* start Supplied entries *
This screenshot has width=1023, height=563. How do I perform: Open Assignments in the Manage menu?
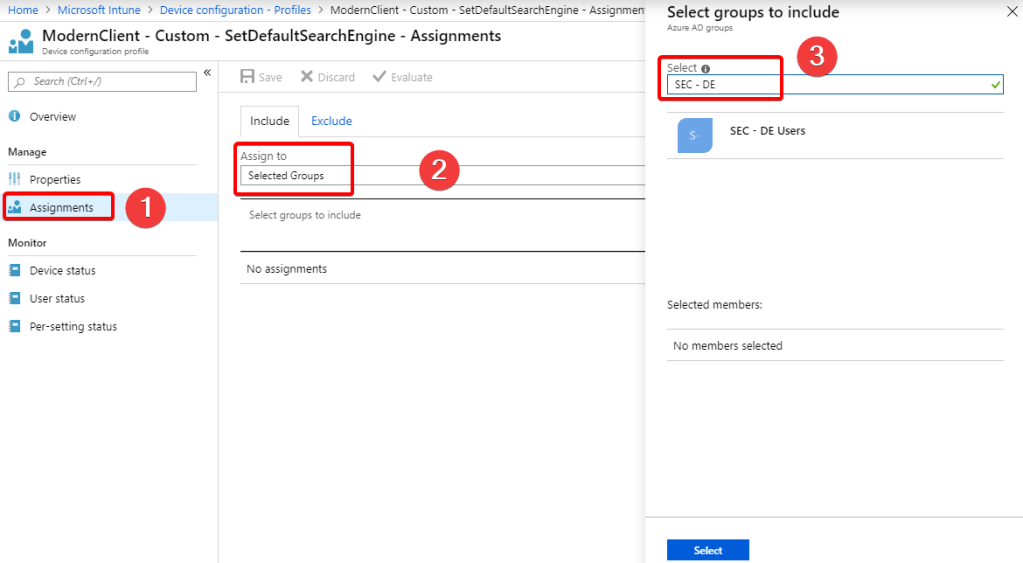pos(61,208)
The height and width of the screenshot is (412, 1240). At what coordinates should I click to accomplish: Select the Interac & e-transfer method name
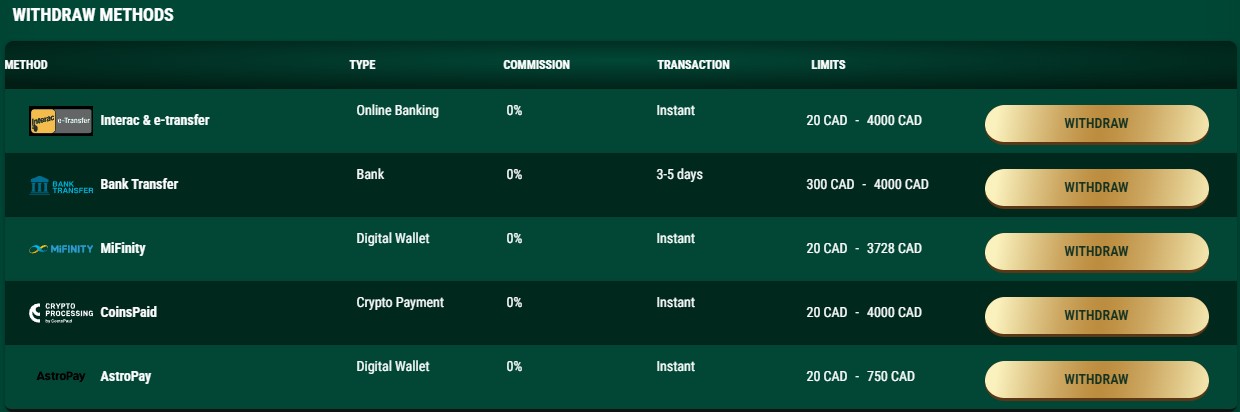155,121
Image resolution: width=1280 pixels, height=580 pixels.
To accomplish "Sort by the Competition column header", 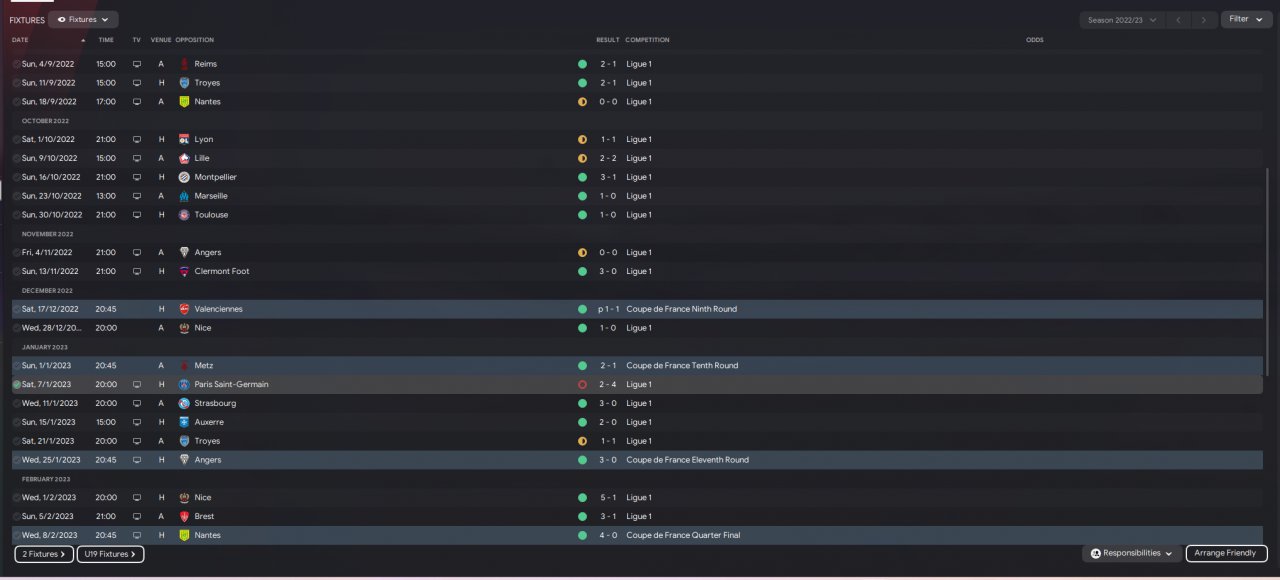I will pyautogui.click(x=647, y=40).
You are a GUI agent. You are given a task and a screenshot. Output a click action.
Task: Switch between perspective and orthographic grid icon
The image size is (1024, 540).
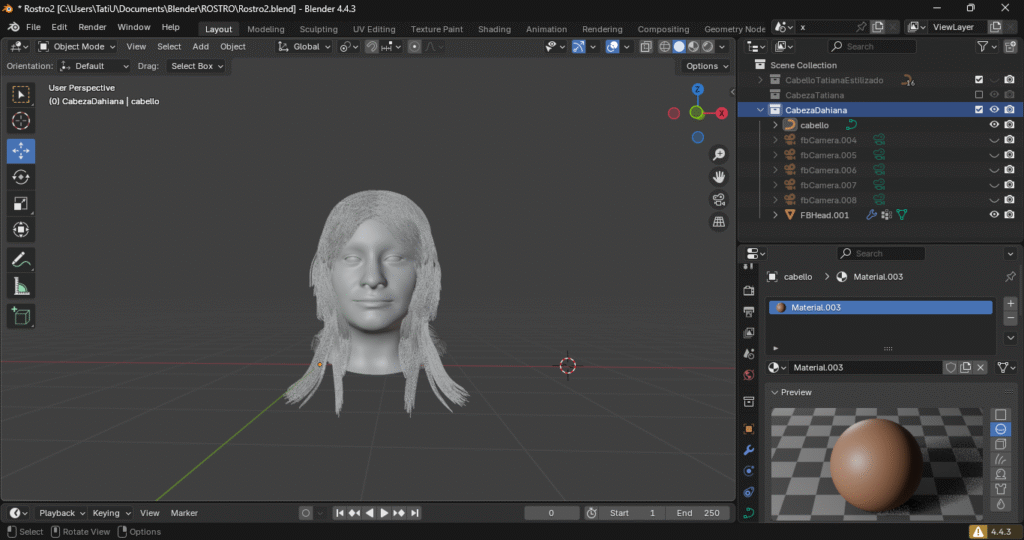pos(718,222)
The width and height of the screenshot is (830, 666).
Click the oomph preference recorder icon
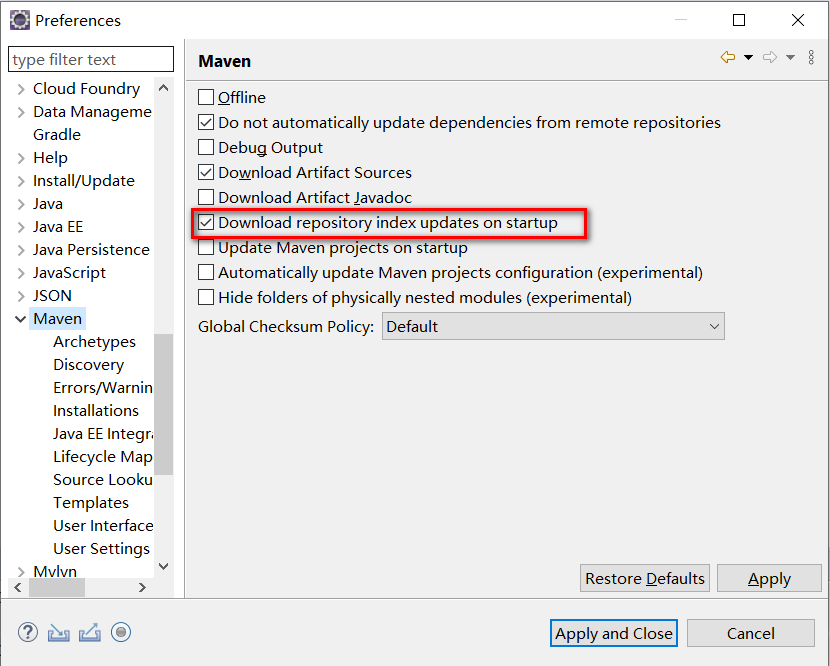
* end Supplied entries *
### Stated problem
Repeat the records word for word, beginning at the line that contains "The width and" and continuing through the end of the records. Leave the pictures out of your answer.

### Response for this exercise
The width and height of the screenshot is (830, 666).
Click the oomph preference recorder icon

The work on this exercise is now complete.